**EXERCISE GOAL:**
Only one span belongs in the answer: the line holding "[Instagram] (1005, 2196)" through the last line of the entries below, retyped exactly.

**THE DATA:**
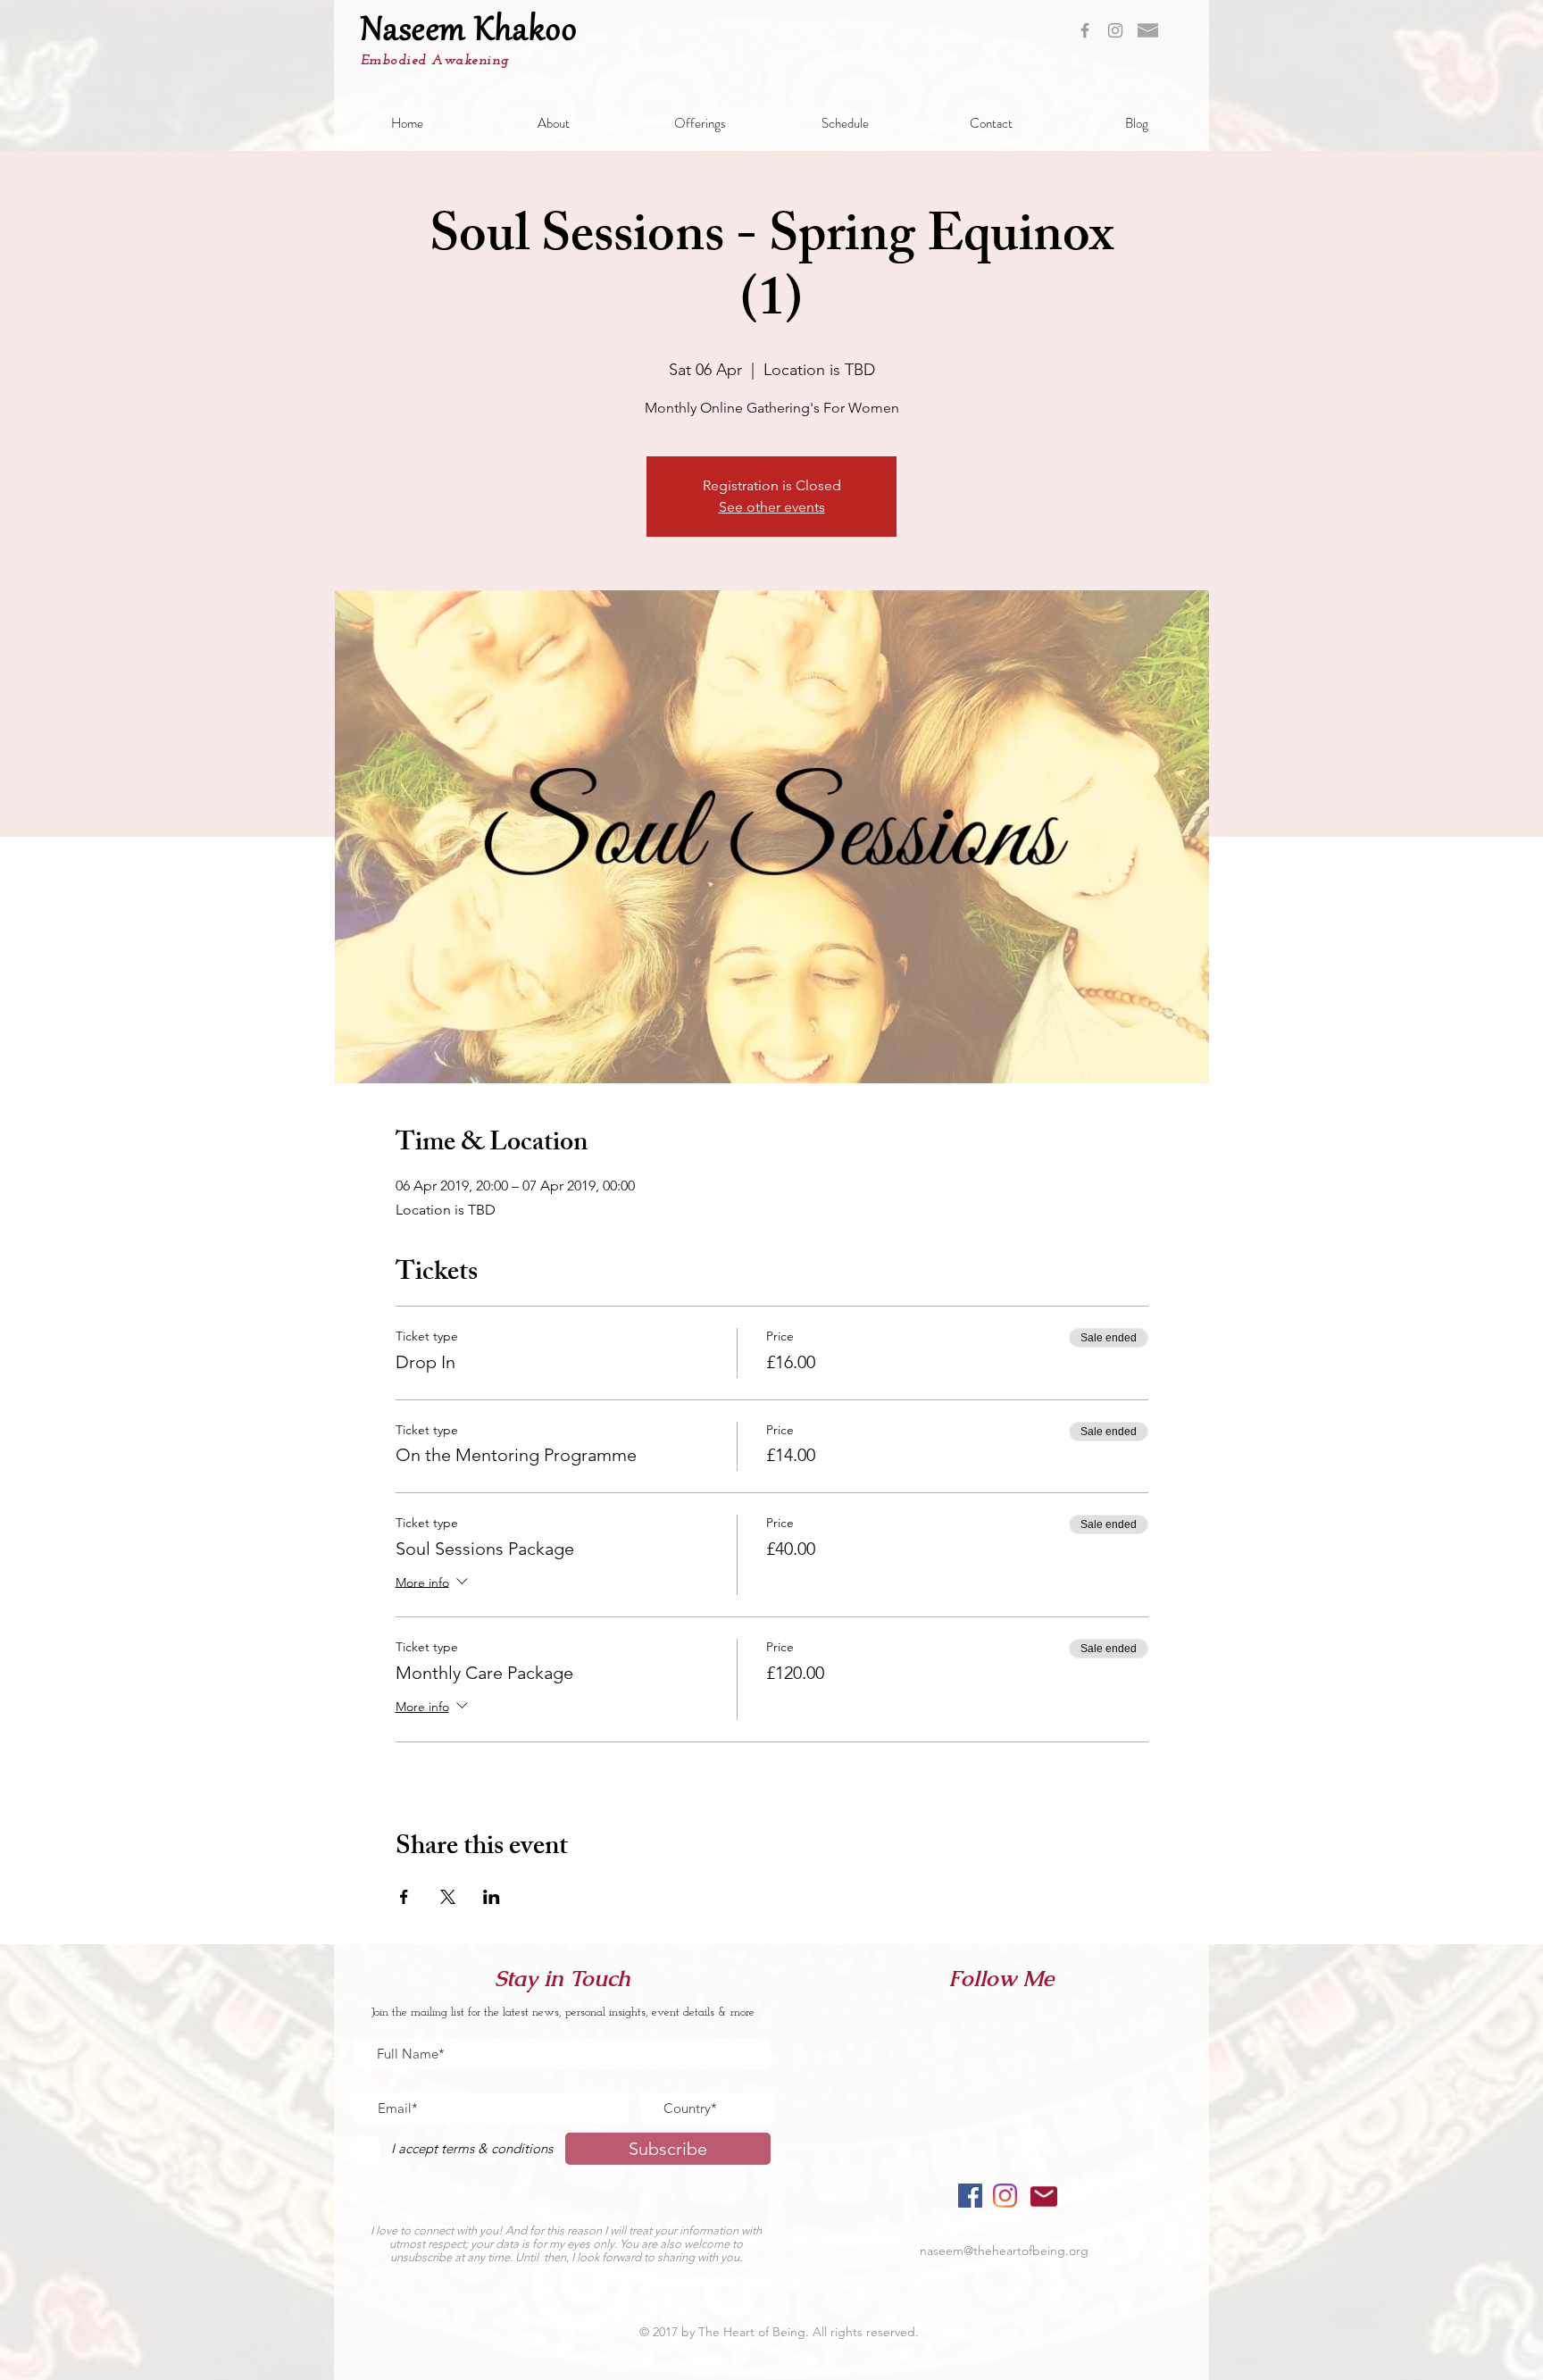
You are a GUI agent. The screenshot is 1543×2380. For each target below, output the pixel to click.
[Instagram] (1005, 2196)
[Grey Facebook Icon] (1085, 30)
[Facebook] (970, 2196)
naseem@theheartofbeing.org (1004, 2250)
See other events (772, 506)
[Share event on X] (447, 1897)
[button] (553, 123)
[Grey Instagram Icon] (1115, 30)
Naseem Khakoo (469, 32)
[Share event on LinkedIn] (491, 1897)
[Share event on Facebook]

**RESULT OF THE TASK:**
[Instagram] (1005, 2196)
[Grey Facebook Icon] (1085, 30)
[Facebook] (970, 2196)
naseem@theheartofbeing.org (1004, 2250)
See other events (772, 506)
[Share event on X] (447, 1897)
[button] (553, 123)
[Grey Instagram Icon] (1115, 30)
Naseem Khakoo (469, 32)
[Share event on LinkedIn] (491, 1897)
[Share event on Facebook]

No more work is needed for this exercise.